Conceptual foundation
The premise of our modelling strategy is that ecosystems can be predicted by resolving patterns of relative spatial concordance (Box 1) among biotic and abiotic features (Table S1). The particular combination of features found along a geographic gradient, and the spatial relationships among them (Figure 2), provide an integrated basis for distinguishing conterminous ecosystems and their respective boundaries (Figure 2). Such distinguishing properties are not absolute, for ecosystems intergrade and vary continuously in space and time (Leroux and Loreau 2012, Newman et al 2019, Soranno et al 2019). These gradations occur because individual biotic-abiotic features, intrinsic to a particular ecosystem, may transcend boundaries of locally adjacent ecosystems. However, ecosystem-level organizational patterns can be identified by relative differences in the collective strength of concordance among constituent features. For example, in boreal landscapes, tree species composition may be relatively concordant across adjacent upland forest and treed bog ecosystems. Here, key differences are expressed in lower vegetation layers, and in soil, organic matter, hydrology, and topographic properties. Under this approach, different ecosystems can be discriminated by relatively unique and consistent combinations of features, that recur predictably across landscapes. Landscapes of heterogeneous ecosystems are composed of these different ecosystems. Here, each ecosystem manifests at characteristic spatial scales (Massol et al 2011, Soranno et al 2019, Bullock et al 2022) and has characteristic levels of integration (Rowe 1961, Loreau 2020), uniformity (Pickett and Candenasso 1995, Halvorsen et al 2021), and distinction (Dor-haim et al 2019, Simensen et al 2020).

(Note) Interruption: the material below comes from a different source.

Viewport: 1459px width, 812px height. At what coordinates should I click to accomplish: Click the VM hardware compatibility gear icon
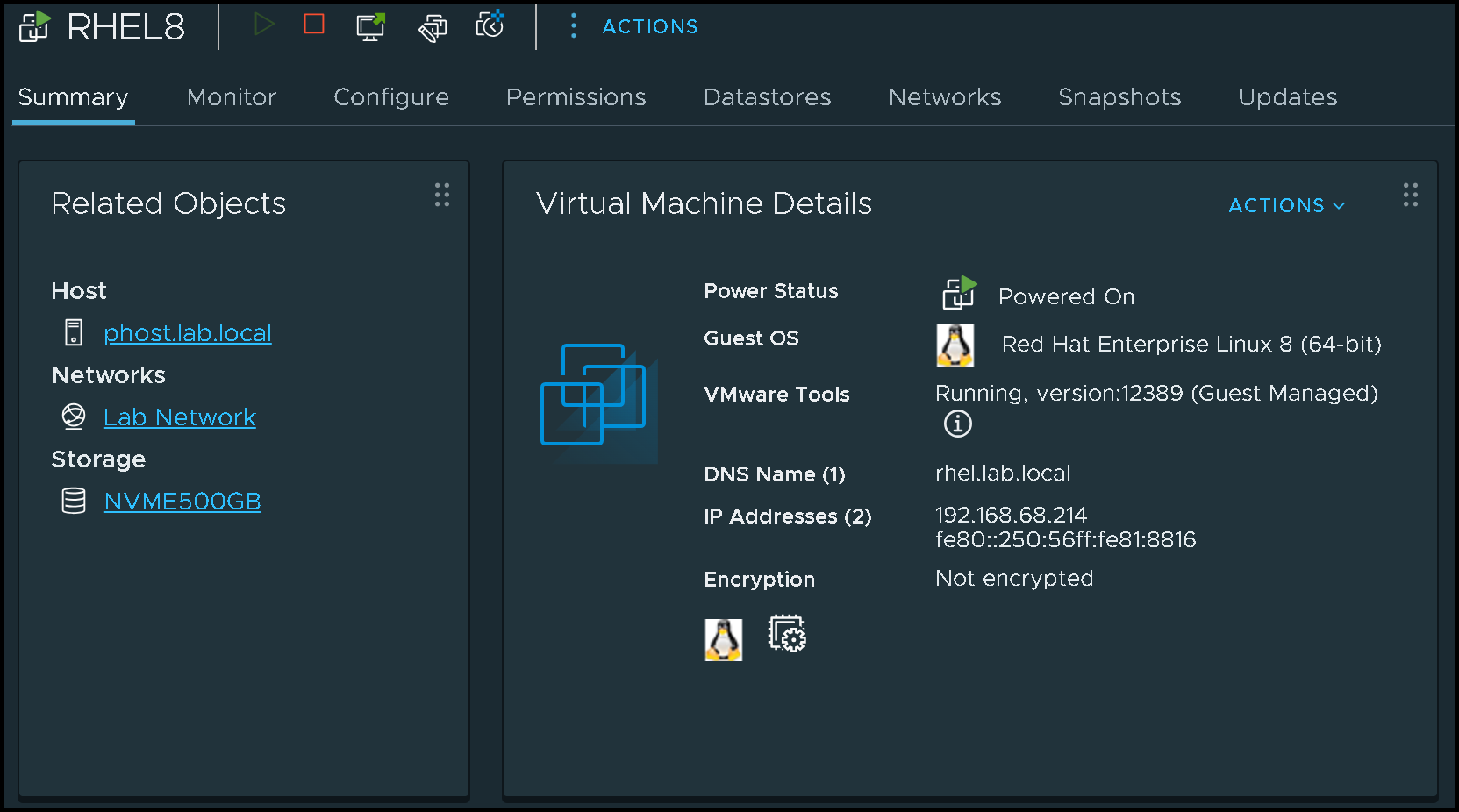point(787,634)
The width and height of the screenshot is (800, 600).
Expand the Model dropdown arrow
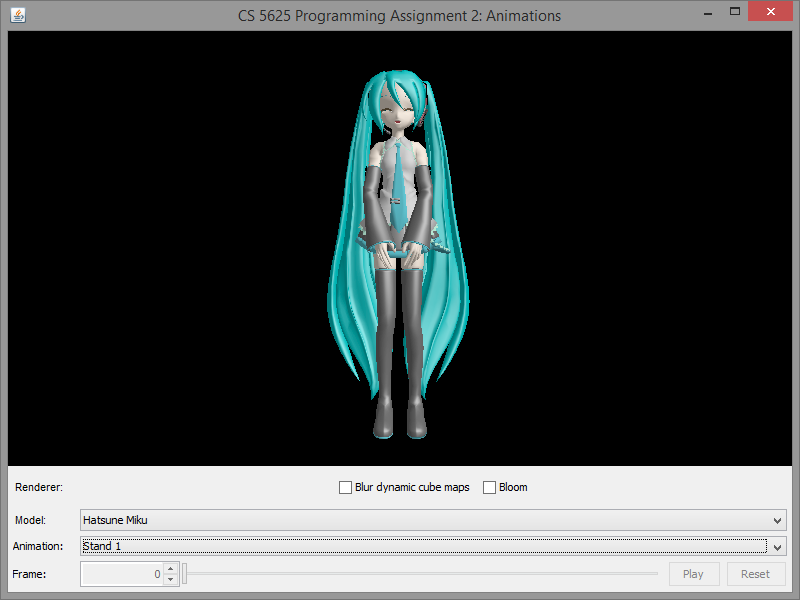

A nuance of our interpretation is that we do not seek a means to reconcile patterns of low spatial concordance between or among biotic and abiotic ecosystem constituents. Instead, we emphasize levels of collective spatial concordance within and across biotic-abiotic domains (Box 1). Furthermore, we suggest collective levels of concordance are a relative, continuous, and changeable ecosystem property. Some ecosystems have inherently higher concordance, whereas others are characterized by lower relative levels of this emergent ecosystem property (Loreau 2020). Holling (1992) attributed differences in overall concordance to keystone variables. Keystone variables are individual ecological processes or constituents with a disproportionate influence on ecosystem spatial organization and variation (Holling 1992). Over time, these variables, many of which operate across scales, can catalyze developmental changes in other aspects of ecosystem structure, composition, and function (Nash 2014, Newman et al 2019). Such changes often lead to more consistent expressions of landscape pattern and spatial grain (Peterson 2002), and potentially to higher levels of ecosystem integration (Rowe 1961, Loreau 2020).